Under the second defense it was shown that Andrew Clemens had been receiving sick benefits from the St. Aloysius Benevolent Society of the South Side, from February 9, 1897, to a time after the date of the application. The character of this society is not shown in the evidence. Its objects, rules, bylaws or conditions entitling a member to benefits therein do not appear anywhere in the proof, and in the light of the testimony that the society pays benefits for minor and trifling ailments or injuries, and that he was “ well all the time,” taken in connection with the testimony and report of the medical examiner of the defendant company, that he had made a physical examination of the lungs and heart, which were found to be normal, and, at the date of the application was “ of the opinion that said life is in good health; that said life’s constitution is sound, and I, therefore, recommend said life to be accepted at first-class rates,” which report was declared to be true and correct by the same physician, when examined at the trial.

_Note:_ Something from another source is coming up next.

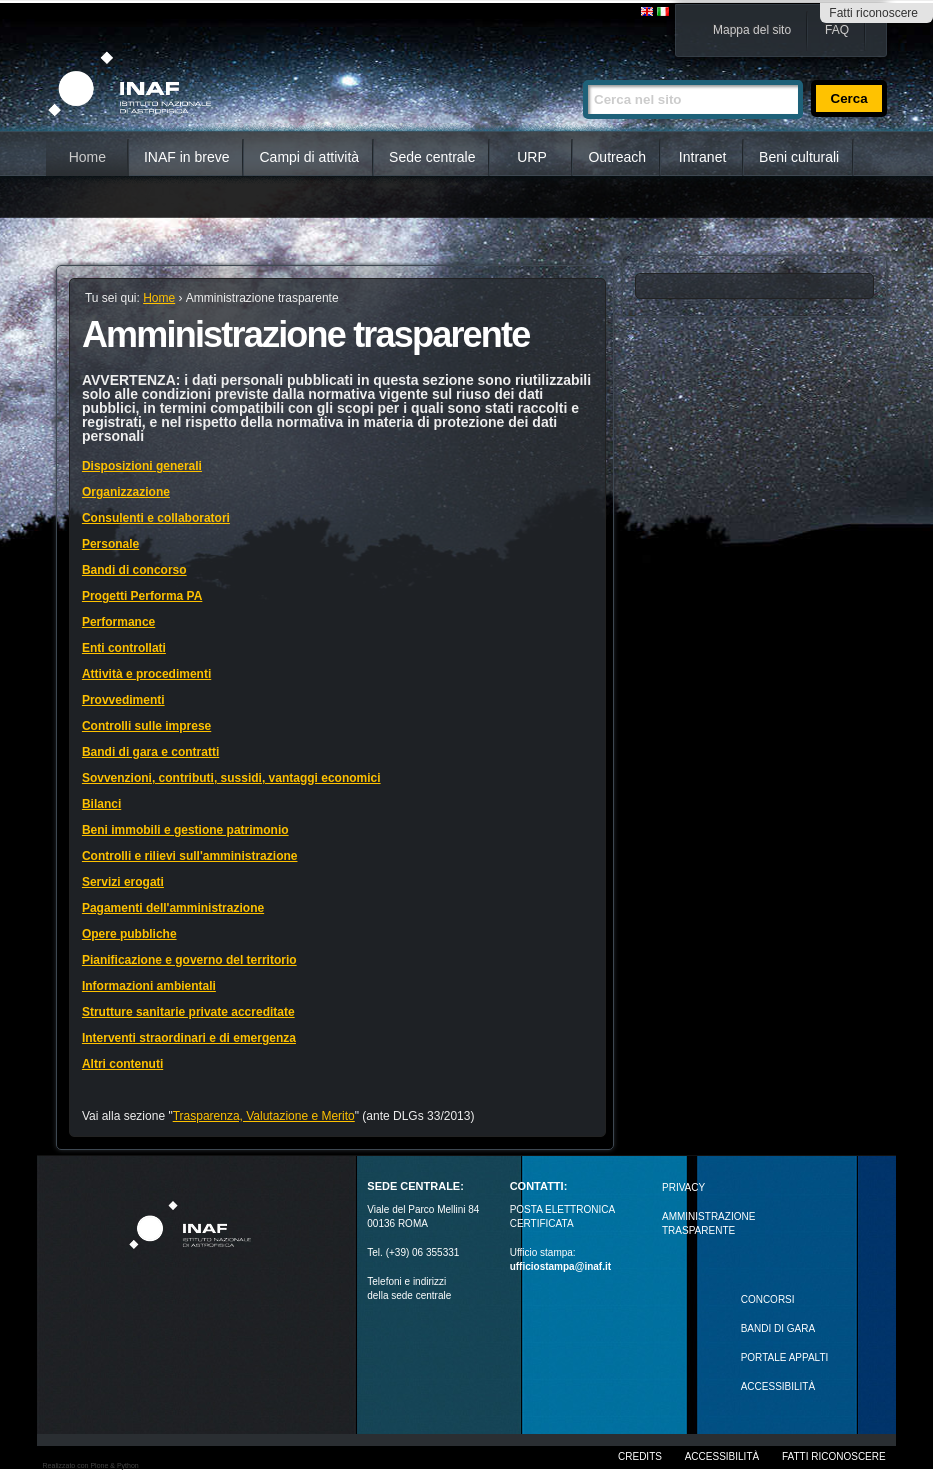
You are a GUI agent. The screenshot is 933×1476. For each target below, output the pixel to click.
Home (87, 157)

All of the matters indicated in the offers covered by the third and fourth assignments of error were fully testified to by the same witnesses and by others, so that the defendant was not in any way harmed by the rejection ; and, as made, the offers were rightly excluded for the reason that it was not proposed by them to prove the conditions or circumstances under which Andrew Clemens received benefits from the benevolent association, or that he had any ailment or disease contradicting his statement of good health. The most direct testimony as to his condition of health was that “ he had a pretty bad cold and got weak and that the doctor told him not to go back to work any more, that he was not strong enough, he was a kind of delicate man.” This without more is not sufficient to take one out of the ordinary class of good health,’which does not mean absolute perfection, but is comparative. The insured need not be entirely free from every infirmity or from *572all the ills to which flesh is heir, but, if he enjoys such health and strength as to justify the reasonable belief that he is free from derangement of organic functions and from symptoms calculated to cause a reasonable apprehension of such derangement, and is, to ordinary observation and outward appearances, in reasonably good health so that he might with ordinary safety be iusured upon ordinary terms, the requirement of good health is satisfied. Slight troubles, temporary and light illness, infrequent and light attacks of sickness, not of such a character as to produce bodily infirmity or serious impairment or derangement of vital organs, do not disprove the warranty of good health. In other words, the term good health, when used in a policy of life insurance, means that the applicant has no grave, important, or serious disease, and is free from any ailment that seriously affects the general soundness and healthfulness of the system. A mere temporary indisposition, which does not tend to weaken or undermine the constitution at the time of taking membership, does not render the policy void: Barnes v. Fidelity Mutual Life Association, 191 Pa. 618.

The evidence was more or less conflicting on all the material questions of fact and was clearly for the jury. The “ noncontestable ” clause in this policy would reasonably imply that a specially careful examination of the applicant would be made. The report of the defendant’s physician who on July 11, 1897, made the examination, after he had carefully read the statement made in the application and had personally inspected the subject, found him free from any organic disease and recommended tins risk to be accepted at first-class rates, was sufficiently supported by other evidence to warrant the verdict in favor of the plaintiffs. We find no error which would justify a reversal, and the judgment is affirmed.